Les acteurs politiques doivent désormais cultiver une présence en ligne mais celle-ci sert avant tout à promouvoir les partis et leurs candidats, non à établir un lien plus étroit avec les citoyens (sauf si ceux-ci sont des indécis dont on cherche à récupérer le vote). Les dispositifs numériques peuvent toutefois se montrer déterminants pour faire entrer de nouveaux acteurs dans l’arène politique, en facilitant la coordination et la communication. Cela s’est produit, par exemple, avec la création du parti Podemos en Espagne, l’ascension du Mouvement 5 étoiles (Movimento 5 Stelle) en Italie, ou des mouvements tels que les Gilets jaunes ou les printemps arabes. Les réseaux numériques peuvent ainsi constituer un espace alternatif duquel émerge la contestation populaire, a fortiori dans un régime autoritaire contrôlant les médias traditionnels[3]. Pour avoir un impact politique, celle-ci doit cependant toujours prendre corps hors ligne, au travers de manifestations ou d’occupation de l’espace public (places, ronds-points), autant d’évènements qui rassemblent les citoyens et dont la médiatisation vient consolider la mobilisation numérique.

Enfin, du point de vue des infrastructures, des dispositifs numériques ont émergé qui mettent en évidence et impliquent de repenser les fondations techniques ayant prévalu jusqu’alors dans le fonctionnement représentatif. Il en va ainsi des dispositifs qui sous-tendent le vote. Chaque innovation technique en la matière (isoloirs, machines à perforer les cartes, etc.) a fait l’objet d’un long processus de mise en place. L’infrastructure du vote est en effet cruciale pour la participation démocratique. Elle présente des enjeux majeurs en termes de confiance, puisqu’elle doit garantir le secret du vote et sa fiabilité, tout en permettant aux résultats d’être vérifiés.

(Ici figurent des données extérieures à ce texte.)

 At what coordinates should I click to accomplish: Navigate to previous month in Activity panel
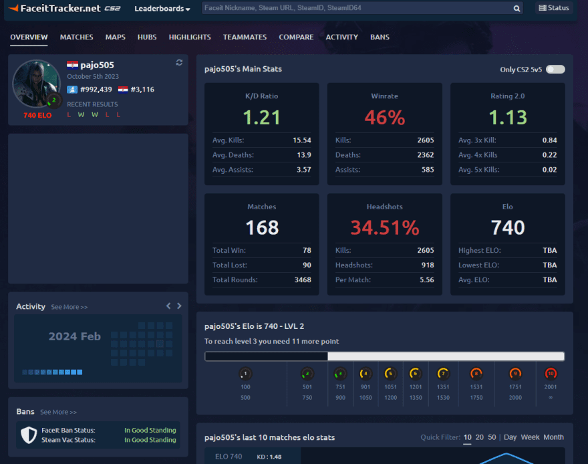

Ce sont des conditions essentielles pour garantir la légitimité des votations et l’acceptation de leur résultat par toutes les parties impliquées. L’équipement numérique du processus de vote s’est décliné dans les machines à voter électroniques et dans le développement du vote en ligne. Développés depuis le début des années 2000, ces deux dispositifs ont suscité de fortes controverses et d’importants débats autour de la question de la confiance. Se pose également l’enjeu de la souveraineté de l’État face aux entreprises qui développent les solutions numériques de vote.

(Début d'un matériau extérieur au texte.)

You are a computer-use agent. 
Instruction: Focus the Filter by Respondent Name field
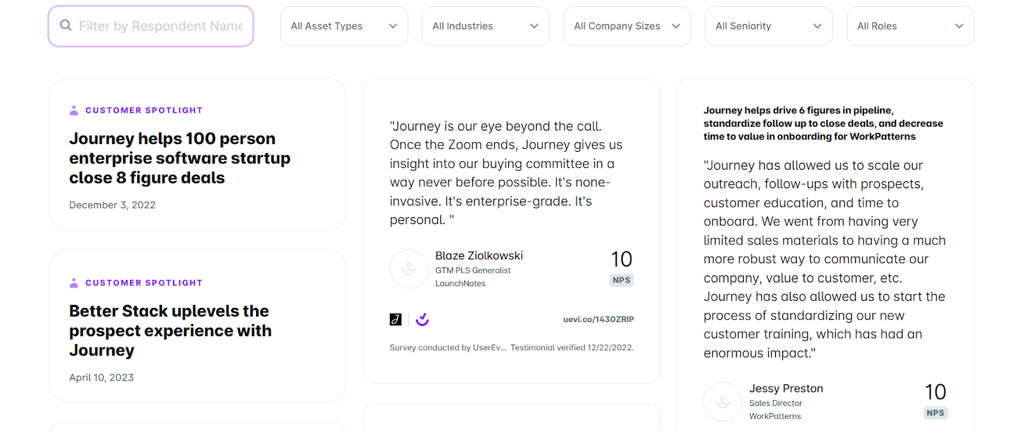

La question dépasse donc les considérations de sécurité informatique pour devenir politique : comment déléguer au secteur privé la mise en place de ce processus fondamental ? Comment contrôler la réalisation de ce travail sans entraver le secret du vote ? Quelle est la transparence de ces décisions vis-à-vis des citoyens ? Font-elles l’objet d’un débat public ? Malgré deux décennies d’expérimentations, il n’existe toujours pas de solution probante et sûre pour voter de manière électronique. En Suisse, 300 projets ont été menés dans 15 cantons depuis 2004. Cette phase d’essais a été interrompue en 2019 à la faveur d’une réorientation de la démarche. Les essais ont repris en 2023 afin de tester le nouveau système développé par La Poste Suisse, dit « à vérifiabilité complète » car il devrait permettre de vérifier l’intégrité des suffrages et ainsi identifier les tentatives de manipulation du vote. L’administration suisse accorde en effet une importance capitale à la sécurité, qui « prime la vitesse » en matière de généralisation du vote électronique.

Démocratie participative : des contributions multiformes

S’agissant de la démocratie participative, le numérique a longtemps porté l’espoir d’une large contribution de la population aux décisions gouvernementales. Des processus participatifs numériques émergent dès les années 1990. Ils permettent aux institutions de consulter les citoyens en ligne sur des sujets d’intérêt public tels que l’aménagement du territoire. De telles initiatives ont encore lieu, à l’instar de la plateforme « Lausanne Participe ». Le bilan de ces initiatives, désormais nombreuses, reste toutefois mitigé : malgré les moyens importants déployés, elles ne fédèrent que peu les internautes et ceux-ci sont loin de refléter la diversité de la population (éducation supérieure ; fort engagement politique ou associatif). Il est par ailleurs difficile d’évaluer le poids de ces consultations sur les décisions effectivement prises par les instances publiques.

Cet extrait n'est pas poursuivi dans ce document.